◆ **Directions for this task**
Among the lines of the records, find all that carry the word "Даку" and copy them.

◆ **Study material**
════════
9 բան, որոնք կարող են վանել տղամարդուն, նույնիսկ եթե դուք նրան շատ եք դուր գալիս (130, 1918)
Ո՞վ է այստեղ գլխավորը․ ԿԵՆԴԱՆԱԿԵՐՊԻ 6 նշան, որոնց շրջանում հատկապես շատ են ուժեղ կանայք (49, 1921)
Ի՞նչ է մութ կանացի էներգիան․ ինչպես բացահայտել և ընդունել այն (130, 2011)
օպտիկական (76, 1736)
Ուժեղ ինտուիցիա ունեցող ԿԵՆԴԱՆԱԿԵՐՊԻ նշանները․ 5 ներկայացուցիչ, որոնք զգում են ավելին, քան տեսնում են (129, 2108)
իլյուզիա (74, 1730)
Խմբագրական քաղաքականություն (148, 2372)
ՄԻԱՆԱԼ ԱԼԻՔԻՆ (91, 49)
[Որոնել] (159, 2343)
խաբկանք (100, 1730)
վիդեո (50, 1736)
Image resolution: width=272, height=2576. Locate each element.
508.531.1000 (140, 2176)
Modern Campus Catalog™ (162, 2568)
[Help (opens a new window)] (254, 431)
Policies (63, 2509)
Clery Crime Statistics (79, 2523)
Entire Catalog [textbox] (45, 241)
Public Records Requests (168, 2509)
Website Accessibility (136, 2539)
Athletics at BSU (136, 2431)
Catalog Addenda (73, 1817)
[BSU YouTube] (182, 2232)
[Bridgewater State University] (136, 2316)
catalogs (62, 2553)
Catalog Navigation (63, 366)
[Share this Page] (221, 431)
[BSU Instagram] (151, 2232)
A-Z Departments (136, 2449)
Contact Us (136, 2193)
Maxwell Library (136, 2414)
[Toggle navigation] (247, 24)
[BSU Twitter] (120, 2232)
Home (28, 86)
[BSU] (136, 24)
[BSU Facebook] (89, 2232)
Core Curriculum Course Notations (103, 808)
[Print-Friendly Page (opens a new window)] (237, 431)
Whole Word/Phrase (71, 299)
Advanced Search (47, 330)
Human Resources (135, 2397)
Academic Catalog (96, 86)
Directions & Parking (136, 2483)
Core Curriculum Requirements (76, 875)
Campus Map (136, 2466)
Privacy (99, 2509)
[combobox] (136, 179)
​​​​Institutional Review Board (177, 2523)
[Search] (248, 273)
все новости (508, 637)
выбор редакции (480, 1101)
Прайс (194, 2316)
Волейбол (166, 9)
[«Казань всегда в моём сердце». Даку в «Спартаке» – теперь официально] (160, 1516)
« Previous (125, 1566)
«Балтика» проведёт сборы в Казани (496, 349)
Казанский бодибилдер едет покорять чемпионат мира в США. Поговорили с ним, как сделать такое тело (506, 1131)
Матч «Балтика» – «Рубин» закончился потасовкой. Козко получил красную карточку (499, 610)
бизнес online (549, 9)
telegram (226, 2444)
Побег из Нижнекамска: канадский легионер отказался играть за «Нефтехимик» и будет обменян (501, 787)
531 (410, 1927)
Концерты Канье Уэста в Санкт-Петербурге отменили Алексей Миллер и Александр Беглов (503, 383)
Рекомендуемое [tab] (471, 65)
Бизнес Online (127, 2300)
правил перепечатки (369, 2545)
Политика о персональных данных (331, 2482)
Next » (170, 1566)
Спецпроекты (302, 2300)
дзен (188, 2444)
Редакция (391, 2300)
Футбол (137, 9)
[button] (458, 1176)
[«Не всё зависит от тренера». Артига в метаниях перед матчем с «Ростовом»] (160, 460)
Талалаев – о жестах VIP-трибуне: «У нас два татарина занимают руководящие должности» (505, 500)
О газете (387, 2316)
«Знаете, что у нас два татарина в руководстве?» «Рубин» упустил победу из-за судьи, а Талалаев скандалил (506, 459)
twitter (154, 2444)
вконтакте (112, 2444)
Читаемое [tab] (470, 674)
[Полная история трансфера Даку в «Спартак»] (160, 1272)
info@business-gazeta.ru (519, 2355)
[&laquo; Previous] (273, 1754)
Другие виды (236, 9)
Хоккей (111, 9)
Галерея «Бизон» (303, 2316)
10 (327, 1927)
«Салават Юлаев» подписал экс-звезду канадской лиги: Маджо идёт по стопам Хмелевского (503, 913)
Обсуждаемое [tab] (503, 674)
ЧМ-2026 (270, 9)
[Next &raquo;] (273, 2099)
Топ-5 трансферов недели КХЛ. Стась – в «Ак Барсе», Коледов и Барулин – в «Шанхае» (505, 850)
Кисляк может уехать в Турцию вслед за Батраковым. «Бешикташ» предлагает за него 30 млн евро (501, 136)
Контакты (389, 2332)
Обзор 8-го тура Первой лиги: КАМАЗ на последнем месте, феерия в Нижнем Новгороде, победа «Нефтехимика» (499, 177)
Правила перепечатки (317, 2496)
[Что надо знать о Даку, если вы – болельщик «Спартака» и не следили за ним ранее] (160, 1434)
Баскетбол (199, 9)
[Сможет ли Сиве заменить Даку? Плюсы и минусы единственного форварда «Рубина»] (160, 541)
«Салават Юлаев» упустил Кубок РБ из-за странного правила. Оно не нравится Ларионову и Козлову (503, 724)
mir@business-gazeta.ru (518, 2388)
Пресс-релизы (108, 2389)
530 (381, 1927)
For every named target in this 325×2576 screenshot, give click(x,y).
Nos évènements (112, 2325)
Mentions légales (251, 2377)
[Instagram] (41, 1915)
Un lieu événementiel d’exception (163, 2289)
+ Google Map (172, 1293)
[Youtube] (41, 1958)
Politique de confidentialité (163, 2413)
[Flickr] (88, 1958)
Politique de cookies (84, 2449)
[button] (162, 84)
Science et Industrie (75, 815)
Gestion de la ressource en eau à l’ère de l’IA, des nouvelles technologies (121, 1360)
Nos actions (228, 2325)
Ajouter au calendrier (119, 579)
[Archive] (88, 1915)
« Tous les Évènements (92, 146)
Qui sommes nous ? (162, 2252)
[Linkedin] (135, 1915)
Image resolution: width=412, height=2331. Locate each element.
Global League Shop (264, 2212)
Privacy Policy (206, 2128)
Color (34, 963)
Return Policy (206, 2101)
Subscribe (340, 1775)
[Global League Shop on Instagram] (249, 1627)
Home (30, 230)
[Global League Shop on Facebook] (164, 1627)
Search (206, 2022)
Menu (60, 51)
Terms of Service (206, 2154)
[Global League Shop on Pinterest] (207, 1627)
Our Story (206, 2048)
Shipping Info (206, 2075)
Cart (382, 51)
════════
◆ **Problem solution**
[«Казань всегда в моём сердце». Даку в «Спартаке» – теперь официально] (160, 1516)
[Полная история трансфера Даку в «Спартак»] (160, 1272)
[Что надо знать о Даку, если вы – болельщик «Спартака» и не следили за ним ранее] (160, 1434)
[Сможет ли Сиве заменить Даку? Плюсы и минусы единственного форварда «Рубина»] (160, 541)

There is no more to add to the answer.